Lamini Fati

Personal information
- Full name: Lamini Domingos Fati João
- Date of birth: 18 April 2006 (age 20)
- Place of birth: Madrid, Spain
- Height: 1.80 m (5 ft 11 in)
- Position: Centre-back

Team information
- Current team: Real Madrid B
- Number: 23

Youth career
- 2013–2019: Unión Adarve
- 2019–2024: Leganés
- 2025: Real Madrid

Senior career*
- Years: Team / Apps / (Gls)
- 2024: Leganés B / 12 / (1)
- 2025–: Real Madrid B / 24 / (0)

= Lamini Fati =

Spanish footballer (born 2006)

Lamini Domingos Fati João (born 18 April 2006) is a Spanish footballer who plays as a centre-back for Real Madrid Castilla.

==Early life==
Fati was born on 18 April 2006 in Madrid, Spain.

==Club career==
As a youth player, Fati joined the youth academy of Unión Adarve. Subsequently, he joined the youth academy of Leganés and was promoted to the club's reserve team in 2024.

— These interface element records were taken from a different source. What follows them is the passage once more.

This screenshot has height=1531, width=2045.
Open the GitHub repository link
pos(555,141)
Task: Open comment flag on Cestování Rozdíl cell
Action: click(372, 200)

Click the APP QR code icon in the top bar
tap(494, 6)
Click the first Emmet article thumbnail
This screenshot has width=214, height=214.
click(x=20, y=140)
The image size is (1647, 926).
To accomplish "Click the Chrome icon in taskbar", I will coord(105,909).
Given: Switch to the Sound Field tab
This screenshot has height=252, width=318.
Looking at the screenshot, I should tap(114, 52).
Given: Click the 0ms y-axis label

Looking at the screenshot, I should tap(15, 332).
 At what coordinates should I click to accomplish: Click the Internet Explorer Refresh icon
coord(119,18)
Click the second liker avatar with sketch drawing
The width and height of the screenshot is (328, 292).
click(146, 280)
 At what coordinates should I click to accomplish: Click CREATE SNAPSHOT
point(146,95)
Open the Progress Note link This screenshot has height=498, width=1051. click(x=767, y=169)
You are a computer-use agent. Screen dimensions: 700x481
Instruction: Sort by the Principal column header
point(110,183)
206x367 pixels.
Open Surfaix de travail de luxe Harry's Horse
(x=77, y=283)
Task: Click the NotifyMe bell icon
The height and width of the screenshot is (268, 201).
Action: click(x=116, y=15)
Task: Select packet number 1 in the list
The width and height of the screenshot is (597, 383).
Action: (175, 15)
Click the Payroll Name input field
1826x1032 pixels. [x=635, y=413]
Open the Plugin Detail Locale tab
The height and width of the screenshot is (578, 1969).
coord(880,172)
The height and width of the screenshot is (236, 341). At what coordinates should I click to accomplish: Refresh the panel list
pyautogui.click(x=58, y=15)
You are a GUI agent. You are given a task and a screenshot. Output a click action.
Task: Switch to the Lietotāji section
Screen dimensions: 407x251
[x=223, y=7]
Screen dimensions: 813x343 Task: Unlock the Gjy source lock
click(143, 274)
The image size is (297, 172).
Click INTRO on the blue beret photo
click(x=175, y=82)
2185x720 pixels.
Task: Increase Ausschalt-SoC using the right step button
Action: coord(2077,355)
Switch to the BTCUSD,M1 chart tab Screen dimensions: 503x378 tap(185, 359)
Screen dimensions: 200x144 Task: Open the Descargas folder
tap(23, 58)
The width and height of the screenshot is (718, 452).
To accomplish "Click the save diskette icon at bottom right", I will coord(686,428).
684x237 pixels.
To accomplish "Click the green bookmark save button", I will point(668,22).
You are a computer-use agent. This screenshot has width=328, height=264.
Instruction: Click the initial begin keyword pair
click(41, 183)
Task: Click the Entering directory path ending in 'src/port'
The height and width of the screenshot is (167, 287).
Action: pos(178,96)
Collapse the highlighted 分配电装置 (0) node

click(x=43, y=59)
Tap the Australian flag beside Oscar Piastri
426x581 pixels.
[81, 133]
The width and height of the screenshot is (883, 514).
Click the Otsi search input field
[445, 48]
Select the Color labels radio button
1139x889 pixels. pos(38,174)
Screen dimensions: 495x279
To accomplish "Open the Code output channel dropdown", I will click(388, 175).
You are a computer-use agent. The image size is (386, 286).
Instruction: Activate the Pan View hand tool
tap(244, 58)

In 2025, he joined the youth academy of La Liga side Real Madrid. Spanish newspaper Marca wrote in 2025 that he became "a fixture in the manager's lineup and has become a key player in the Real Madrid youth team" while playing for the club.

==Style of play==
Fati plays as a defender. Left-footed, he is known for his strength and technical versatility.